**Task goal**. From the first line to the last, return the data exactly as written.

*** Data extracts Section Begins ***

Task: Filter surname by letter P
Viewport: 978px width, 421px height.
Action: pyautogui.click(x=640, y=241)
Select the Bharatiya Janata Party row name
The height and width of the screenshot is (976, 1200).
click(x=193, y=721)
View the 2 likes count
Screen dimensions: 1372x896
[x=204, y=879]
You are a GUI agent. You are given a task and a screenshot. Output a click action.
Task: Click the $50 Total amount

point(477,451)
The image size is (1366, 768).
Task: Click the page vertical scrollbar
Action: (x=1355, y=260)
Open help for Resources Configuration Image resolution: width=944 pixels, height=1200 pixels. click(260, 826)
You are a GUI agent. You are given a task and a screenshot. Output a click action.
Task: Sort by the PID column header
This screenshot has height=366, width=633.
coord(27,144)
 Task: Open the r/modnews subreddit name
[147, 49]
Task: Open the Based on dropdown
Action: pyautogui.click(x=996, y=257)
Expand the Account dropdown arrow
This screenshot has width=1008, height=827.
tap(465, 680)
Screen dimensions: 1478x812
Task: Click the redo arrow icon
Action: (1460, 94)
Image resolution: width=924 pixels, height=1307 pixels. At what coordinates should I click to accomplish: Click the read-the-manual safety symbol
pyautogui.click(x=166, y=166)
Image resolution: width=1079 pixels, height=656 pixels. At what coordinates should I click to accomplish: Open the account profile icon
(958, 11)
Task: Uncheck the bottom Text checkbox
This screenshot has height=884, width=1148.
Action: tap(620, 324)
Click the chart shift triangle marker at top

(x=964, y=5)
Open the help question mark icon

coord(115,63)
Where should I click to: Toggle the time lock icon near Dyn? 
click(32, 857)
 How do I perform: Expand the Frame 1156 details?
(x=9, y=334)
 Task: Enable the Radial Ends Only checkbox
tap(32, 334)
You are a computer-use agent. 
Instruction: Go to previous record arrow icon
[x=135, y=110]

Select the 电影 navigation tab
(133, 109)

*** Data extracts Section Ends ***

**The completed task**.
Task: Filter surname by letter P
Viewport: 978px width, 421px height.
Action: pyautogui.click(x=640, y=241)
Select the Bharatiya Janata Party row name
The height and width of the screenshot is (976, 1200).
click(x=193, y=721)
View the 2 likes count
Screen dimensions: 1372x896
[x=204, y=879]
You are a GUI agent. You are given a task and a screenshot. Output a click action.
Task: Click the $50 Total amount

point(477,451)
The image size is (1366, 768).
Task: Click the page vertical scrollbar
Action: (x=1355, y=260)
Open help for Resources Configuration Image resolution: width=944 pixels, height=1200 pixels. click(260, 826)
You are a GUI agent. You are given a task and a screenshot. Output a click action.
Task: Sort by the PID column header
This screenshot has height=366, width=633.
coord(27,144)
 Task: Open the r/modnews subreddit name
[147, 49]
Task: Open the Based on dropdown
Action: pyautogui.click(x=996, y=257)
Expand the Account dropdown arrow
This screenshot has width=1008, height=827.
tap(465, 680)
Screen dimensions: 1478x812
Task: Click the redo arrow icon
Action: (1460, 94)
Image resolution: width=924 pixels, height=1307 pixels. At what coordinates should I click to accomplish: Click the read-the-manual safety symbol
pyautogui.click(x=166, y=166)
Image resolution: width=1079 pixels, height=656 pixels. At what coordinates should I click to accomplish: Open the account profile icon
(958, 11)
Task: Uncheck the bottom Text checkbox
This screenshot has height=884, width=1148.
Action: tap(620, 324)
Click the chart shift triangle marker at top

(x=964, y=5)
Open the help question mark icon

coord(115,63)
Where should I click to: Toggle the time lock icon near Dyn? 
click(32, 857)
 How do I perform: Expand the Frame 1156 details?
(x=9, y=334)
 Task: Enable the Radial Ends Only checkbox
tap(32, 334)
You are a computer-use agent. 
Instruction: Go to previous record arrow icon
[x=135, y=110]

Select the 电影 navigation tab
(133, 109)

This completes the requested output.